Cho S G, Moon H, Lee J H, Lee S Y, Kim C C, Lee K S
Department of Internal Medicine, College of Medicine, The Catholic University of Korea, Seoul.
J Korean Med Sci. 1999 Feb;14(1):89-92. doi: 10.3346/jkms.1999.14.1.89.

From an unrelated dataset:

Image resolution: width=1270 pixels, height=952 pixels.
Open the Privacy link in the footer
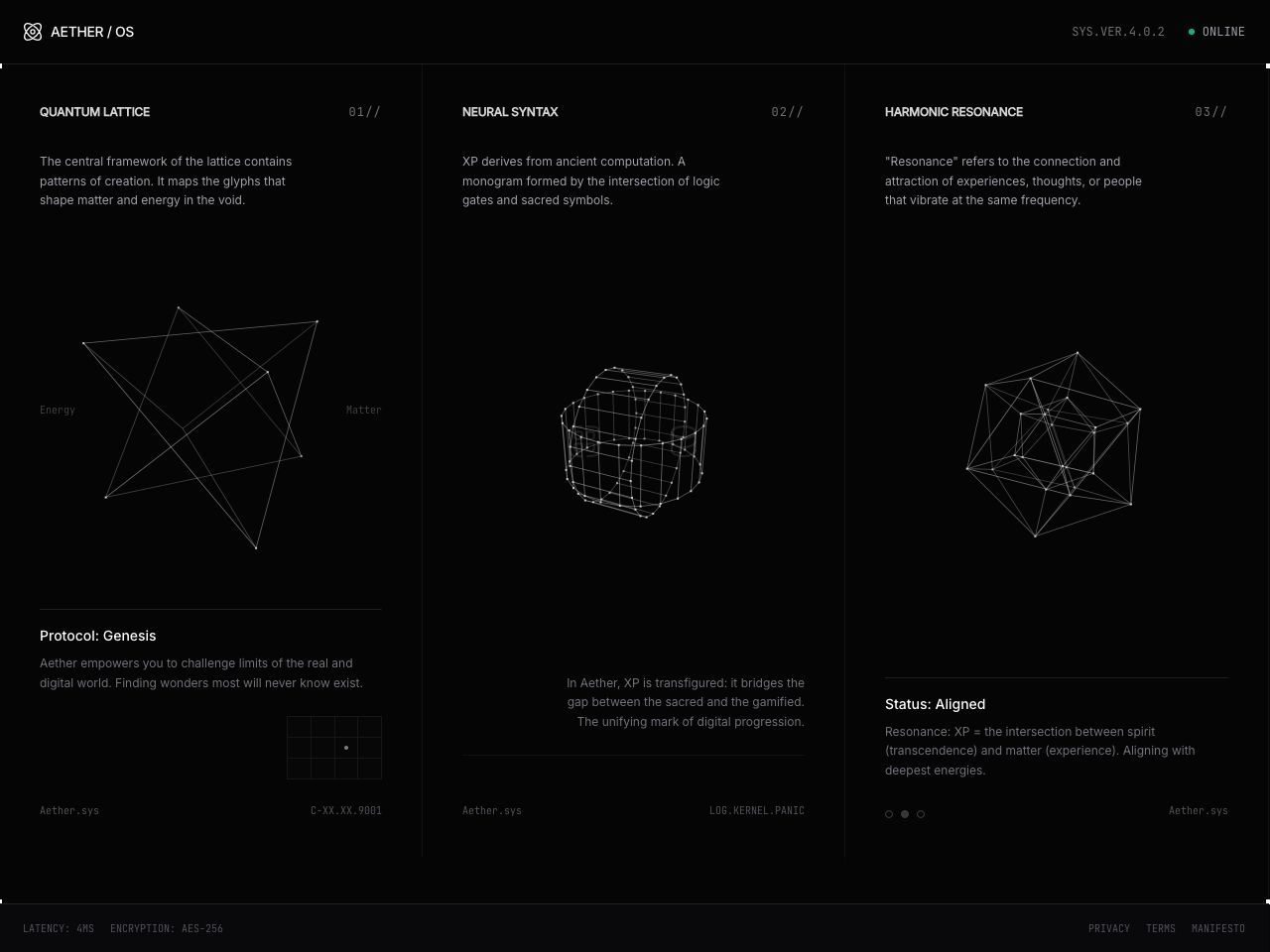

We report a case of reversible encephalopathy syndrome in a 16-year-old girl with acute myelogenous leukemia (AML), who is undergoing during consolidation chemotherapy composed of BH-AC (N4-behenoyl-1-beta-D-arabinofuranosyl cytosine) and idarubicin. On the 6th day of chemotherapy, she was in a drowsy state following generalized tonic clonic seizure lasting 20 minutes. MR images revealed extensive cortical and subcortical white matter brain edema. Alertness returned over the 24 hr following by the discontinuation of BH-AC and intravenous administration of diphenylhydantoin, although she complained of intermittent headaches and visual disturbance. She gradually recovered from these symptoms during subsequent 7 days. Previously noted abnormal signal intensities have nearly disappreared on follow-up MRI obtained on the 22nd day after the first seizure. She was discharged without any neurologic sequela. This case suggests that BH-AC, a derivative of cytosine arabinoside (1-beta-D-arabinofuranosylcytosine) could be a cause of reversible encephalopathy syndrome.
我们报告了一例16岁急性髓性白血病(AML)女孩发生可逆性脑病综合征的病例,该女孩正在接受由BH-AC(N4-山嵛酰-1-β-D-阿拉伯呋喃糖基胞嘧啶)和伊达比星组成的巩固化疗。化疗第6天,在持续20分钟的全身性强直阵挛发作后,她处于嗜睡状态。磁共振成像(MR)显示广泛的皮质和皮质下白质脑水肿。停用BH-AC并静脉注射苯妥英钠后,在接下来的24小时内她恢复了清醒,尽管她仍诉说间歇性头痛和视觉障碍。在随后的7天里,她逐渐从这些症状中恢复。首次发作后第22天进行的随访磁共振成像显示,之前发现的异常信号强度几乎消失。她出院时没有任何神经后遗症。该病例表明,阿糖胞苷(1-β-D-阿拉伯呋喃糖基胞嘧啶)的衍生物BH-AC可能是可逆性脑病综合征的一个病因。